If he was correct in his assumption of local knowledge – and it seemed reasonable to begin with that and expand the search only if necessary – then he was now looking at just one hundred and sixty registered births during the year in question. This could be narrowed still further, Parker believed, thanks to his visit to the grave: the body had been buried three feet below ground, which was a considerable depth, and suggested the work of an individual operating with little or no fear of being disturbed. But digging a hole of that size and draft wouldn’t be possible during the deepest winter months as the ground would just be too hard, so he could probably exclude children registered in December and January. He was tempted to exclude February too, but decided to err on the side of caution: ground cold enough to preserve a body, then, yet not so cold as to be unworkable.
But in addition to births, more than two hundred legal adoptions of children were processed through the public child welfare agency in Maine for the same period, and many more using licensed private agencies.
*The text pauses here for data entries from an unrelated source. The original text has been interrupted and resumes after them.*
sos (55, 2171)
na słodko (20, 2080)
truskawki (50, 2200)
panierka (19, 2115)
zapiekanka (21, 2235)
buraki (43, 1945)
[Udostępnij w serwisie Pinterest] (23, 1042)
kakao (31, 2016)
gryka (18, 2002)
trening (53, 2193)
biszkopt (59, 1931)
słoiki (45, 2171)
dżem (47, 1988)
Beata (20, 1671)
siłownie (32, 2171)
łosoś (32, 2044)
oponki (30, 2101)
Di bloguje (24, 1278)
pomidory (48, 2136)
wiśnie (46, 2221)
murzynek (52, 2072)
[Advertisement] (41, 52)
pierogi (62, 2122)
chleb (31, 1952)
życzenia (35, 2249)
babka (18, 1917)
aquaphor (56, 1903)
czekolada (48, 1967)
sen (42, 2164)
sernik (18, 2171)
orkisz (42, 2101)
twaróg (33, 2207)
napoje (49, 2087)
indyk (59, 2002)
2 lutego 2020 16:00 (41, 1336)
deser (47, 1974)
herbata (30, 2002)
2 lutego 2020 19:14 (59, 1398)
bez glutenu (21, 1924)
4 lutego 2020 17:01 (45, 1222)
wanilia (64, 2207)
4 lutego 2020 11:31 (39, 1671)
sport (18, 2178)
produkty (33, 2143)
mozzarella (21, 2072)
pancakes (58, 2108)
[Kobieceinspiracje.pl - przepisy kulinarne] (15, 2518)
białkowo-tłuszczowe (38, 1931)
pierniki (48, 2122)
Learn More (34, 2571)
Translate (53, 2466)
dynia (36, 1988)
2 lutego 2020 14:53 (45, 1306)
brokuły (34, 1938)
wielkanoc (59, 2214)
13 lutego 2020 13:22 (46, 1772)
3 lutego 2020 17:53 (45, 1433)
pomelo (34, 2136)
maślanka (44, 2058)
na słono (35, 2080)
With the birth rate as a gauge, this meant registered legal adoptions in Piscataquis County probably didn’t amount to more than a handful, and he could rule out any children whose age at adoption was outside his parameters.
All of which presupposed that the person responsible for burying the mother had chosen to hide his or her tracks either by registering the birth under another woman’s name, or had come up with a story convincing enough to result in a formal adoption. Neither, Parker knew, would have been particularly difficult, but he decided to examine the simpler of the two options first, which was to register the birth.
Under the state’s revised statutes, one of four individuals was required to prepare and file a certificate for a birth occurring outside a hospital or institution: a physician or other person in attendance at the birth; the father; the mother; or the person in charge of the premises where the live birth took place, which could be anyone from a hotel proprietor to the guy who ran the local gas station. If the mother was not married at either conception or birth, the details of the putative father could not be entered on the certificate without both his written consent and that of the mother.